Saturday, November 19, 2005

The Quest for Peace

For the past six years this is what has been happening in Woodstock, NY:

Since the first light of the new millenium [Jan. 1, 2000--ed.], one hundred and eight offering lamps have been lit daily in the shrine hall at Karma Triyana Dharmachakra. As the light from each lamp shines forth, it carries the collective prayers for peace and harmony of all those who have contributed to their lighting. This ceremony at the beginning of every day is a reminder that the quest for peace will not come from occasional mindfulness or sporadic efforts.

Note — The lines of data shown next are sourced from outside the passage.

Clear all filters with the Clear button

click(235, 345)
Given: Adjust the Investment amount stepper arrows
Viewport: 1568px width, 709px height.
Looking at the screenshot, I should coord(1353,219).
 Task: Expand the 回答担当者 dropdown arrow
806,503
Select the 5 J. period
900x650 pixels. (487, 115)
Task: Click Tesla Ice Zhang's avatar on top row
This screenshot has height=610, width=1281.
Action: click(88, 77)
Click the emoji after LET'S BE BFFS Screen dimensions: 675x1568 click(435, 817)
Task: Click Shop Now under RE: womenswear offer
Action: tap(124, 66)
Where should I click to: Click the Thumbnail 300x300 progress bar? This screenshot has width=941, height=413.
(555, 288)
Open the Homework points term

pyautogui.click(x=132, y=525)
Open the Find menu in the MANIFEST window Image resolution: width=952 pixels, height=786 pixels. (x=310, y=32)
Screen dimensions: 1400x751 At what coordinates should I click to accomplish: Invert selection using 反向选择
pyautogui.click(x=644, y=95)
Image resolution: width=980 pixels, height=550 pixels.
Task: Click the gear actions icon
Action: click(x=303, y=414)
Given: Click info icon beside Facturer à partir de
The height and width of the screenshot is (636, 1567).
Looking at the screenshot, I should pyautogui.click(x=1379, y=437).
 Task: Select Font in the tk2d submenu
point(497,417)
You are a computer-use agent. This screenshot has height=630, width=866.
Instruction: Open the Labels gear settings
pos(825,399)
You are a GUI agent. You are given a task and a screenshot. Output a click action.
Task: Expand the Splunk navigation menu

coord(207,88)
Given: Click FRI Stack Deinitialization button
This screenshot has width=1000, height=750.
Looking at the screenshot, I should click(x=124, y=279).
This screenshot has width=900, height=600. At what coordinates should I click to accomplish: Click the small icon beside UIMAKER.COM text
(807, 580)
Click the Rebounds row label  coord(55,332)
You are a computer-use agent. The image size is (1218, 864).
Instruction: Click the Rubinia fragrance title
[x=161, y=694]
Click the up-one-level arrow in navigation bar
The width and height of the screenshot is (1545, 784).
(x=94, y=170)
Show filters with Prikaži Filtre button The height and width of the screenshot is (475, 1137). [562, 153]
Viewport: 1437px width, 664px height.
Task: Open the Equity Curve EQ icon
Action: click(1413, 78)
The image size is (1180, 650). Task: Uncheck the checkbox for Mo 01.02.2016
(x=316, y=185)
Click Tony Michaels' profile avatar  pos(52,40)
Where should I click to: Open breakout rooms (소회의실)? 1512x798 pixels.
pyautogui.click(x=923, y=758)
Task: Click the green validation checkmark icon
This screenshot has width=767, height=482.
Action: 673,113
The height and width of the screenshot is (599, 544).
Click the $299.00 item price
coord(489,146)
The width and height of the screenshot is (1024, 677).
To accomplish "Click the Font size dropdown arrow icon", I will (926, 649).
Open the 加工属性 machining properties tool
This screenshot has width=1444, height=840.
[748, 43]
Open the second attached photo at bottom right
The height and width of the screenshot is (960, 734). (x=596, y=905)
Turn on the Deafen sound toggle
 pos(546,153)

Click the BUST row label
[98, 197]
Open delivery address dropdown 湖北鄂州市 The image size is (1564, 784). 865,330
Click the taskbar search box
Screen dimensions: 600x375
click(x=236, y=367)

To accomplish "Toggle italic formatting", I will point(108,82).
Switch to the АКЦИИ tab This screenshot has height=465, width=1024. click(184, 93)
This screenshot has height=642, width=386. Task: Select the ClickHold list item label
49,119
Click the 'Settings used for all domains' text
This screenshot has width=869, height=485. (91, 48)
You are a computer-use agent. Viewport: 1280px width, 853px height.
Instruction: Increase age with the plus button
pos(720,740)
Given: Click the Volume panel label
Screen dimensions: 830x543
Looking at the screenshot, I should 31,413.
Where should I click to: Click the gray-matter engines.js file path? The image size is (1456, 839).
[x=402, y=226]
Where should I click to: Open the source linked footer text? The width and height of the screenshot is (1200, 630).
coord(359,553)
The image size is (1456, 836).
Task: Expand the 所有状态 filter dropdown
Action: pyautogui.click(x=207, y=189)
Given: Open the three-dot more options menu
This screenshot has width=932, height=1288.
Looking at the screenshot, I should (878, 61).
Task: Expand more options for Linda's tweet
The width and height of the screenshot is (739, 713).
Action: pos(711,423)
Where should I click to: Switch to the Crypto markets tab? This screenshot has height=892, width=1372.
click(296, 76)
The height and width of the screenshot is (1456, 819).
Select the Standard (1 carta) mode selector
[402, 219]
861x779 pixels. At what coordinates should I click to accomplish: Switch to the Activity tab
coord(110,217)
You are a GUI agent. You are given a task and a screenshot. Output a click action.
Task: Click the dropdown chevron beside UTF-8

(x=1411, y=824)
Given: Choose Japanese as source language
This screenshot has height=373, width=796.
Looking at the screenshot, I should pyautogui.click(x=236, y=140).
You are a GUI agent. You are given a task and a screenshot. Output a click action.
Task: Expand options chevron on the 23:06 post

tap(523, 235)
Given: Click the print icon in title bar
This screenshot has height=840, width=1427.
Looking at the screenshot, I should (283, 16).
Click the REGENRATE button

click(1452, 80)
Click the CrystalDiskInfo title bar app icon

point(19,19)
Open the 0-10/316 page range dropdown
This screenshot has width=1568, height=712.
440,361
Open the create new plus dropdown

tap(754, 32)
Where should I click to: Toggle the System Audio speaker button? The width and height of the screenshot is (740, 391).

Rather, each day we must renew our prayers for peace, and we must regenerate our aspiration to approach the world with an attitude of gentleness and compassion. As more and more people view these lamps and become involved in keeping them lit, the light radiating outward will signal the dawn of a new era marked by harmony and understanding in the hearts of all
beings.


The quest for peace will not come from occasional mindfulness or sporadic efforts...

Karma Triyana Dharmachakra is in the midst of trying to expand the main monastery and rebuild the guest house so it will work more easily and efficiently for monastery visitors and the staff. The staff themselves receive no money except a stipend large enough for each of them to carry health insurance.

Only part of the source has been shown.